Kisah dan foto oleh Margaretha Nethania
Nationalgeographic.co.id—Kehidupan terasa kian berat bagi Darwati (42 tahun). Perempuan nelayan dari Dukuh Tambak Polo, Kabupaten Demak, Jawa Tengah, itu menanggung beban ganda dalam keluarga. Ia terlibat langsung dalam aktivitas melaut sembari tetap memikul tanggung jawab domestik di rumah.
Setiap hari, Darwati ikut suaminya ke laut untuk menebar jaring, mengangkat jaring, dan mengendalikan perahu. Namun, di mata sebagian tetangga dan aparat desa, ia tetap hanya dianggap sebagai “istri nelayan”. Padahal, Darwati turut berjibaku menghadapi gelombang tinggi, angin kencang, dan cuaca yang tak menentu demi bertahan hidup.
“Diolok-olok, di laut itu diolok-olok, perempuan bisanya cuma macak, masak, dan manak di rumah dan di dapur,” tutur Darwati saat ditemui bulan lalu.
Krisis iklim telah memperberat pekerjaan yang ia jalani. Angin yang tak menentu dan ombak besar membuat waktu melaut tak bisa diprediksi. Kadang bisa berangkat dengan cuaca baik, tetapi pulang tanpa hasil karena cuaca tiba-tiba berubah ekstrem.
“Kadang berangkat enak, tapi di tengah laut ombaknya besar, anginnya kencang, mau nggak mau pulang tanpa hasil,” ujarnya.
Tak hanya keselamatannya yang terancam, hasil tangkapannya juga makin tak menentu.
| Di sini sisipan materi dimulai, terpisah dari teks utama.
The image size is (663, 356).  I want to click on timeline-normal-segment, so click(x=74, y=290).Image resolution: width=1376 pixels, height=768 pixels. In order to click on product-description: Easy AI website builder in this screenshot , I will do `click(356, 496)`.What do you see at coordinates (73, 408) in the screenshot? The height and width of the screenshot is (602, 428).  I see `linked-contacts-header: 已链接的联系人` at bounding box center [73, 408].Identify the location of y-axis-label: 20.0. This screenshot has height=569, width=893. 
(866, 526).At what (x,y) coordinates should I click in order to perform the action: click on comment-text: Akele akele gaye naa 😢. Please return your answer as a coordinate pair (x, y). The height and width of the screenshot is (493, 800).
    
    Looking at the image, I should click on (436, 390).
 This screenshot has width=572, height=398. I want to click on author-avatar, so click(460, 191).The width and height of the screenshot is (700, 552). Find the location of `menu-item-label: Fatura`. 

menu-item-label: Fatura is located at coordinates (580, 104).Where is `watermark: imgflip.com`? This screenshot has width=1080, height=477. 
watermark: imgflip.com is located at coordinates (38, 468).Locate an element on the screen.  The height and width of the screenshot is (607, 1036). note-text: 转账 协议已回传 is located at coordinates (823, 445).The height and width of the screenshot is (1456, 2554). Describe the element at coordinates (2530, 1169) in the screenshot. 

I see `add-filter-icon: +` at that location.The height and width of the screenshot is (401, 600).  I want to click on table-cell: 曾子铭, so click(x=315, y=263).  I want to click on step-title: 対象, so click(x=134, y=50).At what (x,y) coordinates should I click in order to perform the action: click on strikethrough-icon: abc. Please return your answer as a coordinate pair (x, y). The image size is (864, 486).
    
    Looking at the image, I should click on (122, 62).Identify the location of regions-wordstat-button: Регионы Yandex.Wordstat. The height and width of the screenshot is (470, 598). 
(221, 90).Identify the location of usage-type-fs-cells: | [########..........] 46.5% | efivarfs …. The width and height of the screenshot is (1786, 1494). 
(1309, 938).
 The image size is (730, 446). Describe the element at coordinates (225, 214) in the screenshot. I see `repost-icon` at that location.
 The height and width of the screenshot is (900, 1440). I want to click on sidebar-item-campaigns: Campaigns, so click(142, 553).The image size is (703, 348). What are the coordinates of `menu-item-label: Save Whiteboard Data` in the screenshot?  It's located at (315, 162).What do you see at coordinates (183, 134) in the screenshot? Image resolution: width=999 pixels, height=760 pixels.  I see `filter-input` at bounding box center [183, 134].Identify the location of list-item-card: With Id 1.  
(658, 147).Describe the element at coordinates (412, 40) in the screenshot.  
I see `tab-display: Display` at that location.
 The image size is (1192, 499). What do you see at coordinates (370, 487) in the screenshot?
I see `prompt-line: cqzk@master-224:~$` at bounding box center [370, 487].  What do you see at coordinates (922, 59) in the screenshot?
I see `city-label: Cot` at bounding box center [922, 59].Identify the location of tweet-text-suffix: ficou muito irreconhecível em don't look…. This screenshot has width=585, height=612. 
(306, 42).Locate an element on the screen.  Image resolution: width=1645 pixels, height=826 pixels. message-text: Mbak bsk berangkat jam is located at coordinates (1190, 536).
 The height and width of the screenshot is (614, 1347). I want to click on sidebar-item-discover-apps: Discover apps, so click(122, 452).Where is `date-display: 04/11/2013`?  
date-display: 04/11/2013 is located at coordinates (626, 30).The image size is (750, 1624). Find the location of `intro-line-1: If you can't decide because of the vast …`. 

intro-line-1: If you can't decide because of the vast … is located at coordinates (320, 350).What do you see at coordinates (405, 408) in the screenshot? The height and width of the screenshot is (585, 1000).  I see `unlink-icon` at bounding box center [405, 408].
Laut yang berubah-ubah membuat ikan sulit ditemukan. “Dulu ikut suami dapatnya banyak-banyak, sekarang ini lebih berkurang,” tambahnya.
Realita ini dialami banyak perempuan nelayan lainnya di berbagai wilayah pesisir. Data dari Koalisi Rakyat untuk Keadilan Perikanan (KIARA) menunjukkan bahwa sekitar 70 persen dari 5,6 juta pelaku perikanan skala kecil di Indonesia adalah perempuan.
Mereka aktif dalam seluruh rantai produksi, dari menyiapkan alat tangkap hingga menjual hasil laut. Namun, pengakuan hukum dan perlindungan sosial masih jauh dari kata layak. Sebagian besar dari mereka hanya dicatat sebagai “ibu rumah tangga”.
Bencana rob yang kian sering terjadi akibat krisis iklim tak hanya menggerus tempat tinggal, tetapi juga sumber penghidupan. Banyak warga yang sebelumnya berprofesi sebagai petani atau buruh pabrik, kini beralih menjadi nelayan karena lahan dan pekerjaan mereka musnah. Transisi profesi ini bukan pilihan bebas, melainkan bentuk upaya bertahan hidup di tengah krisis.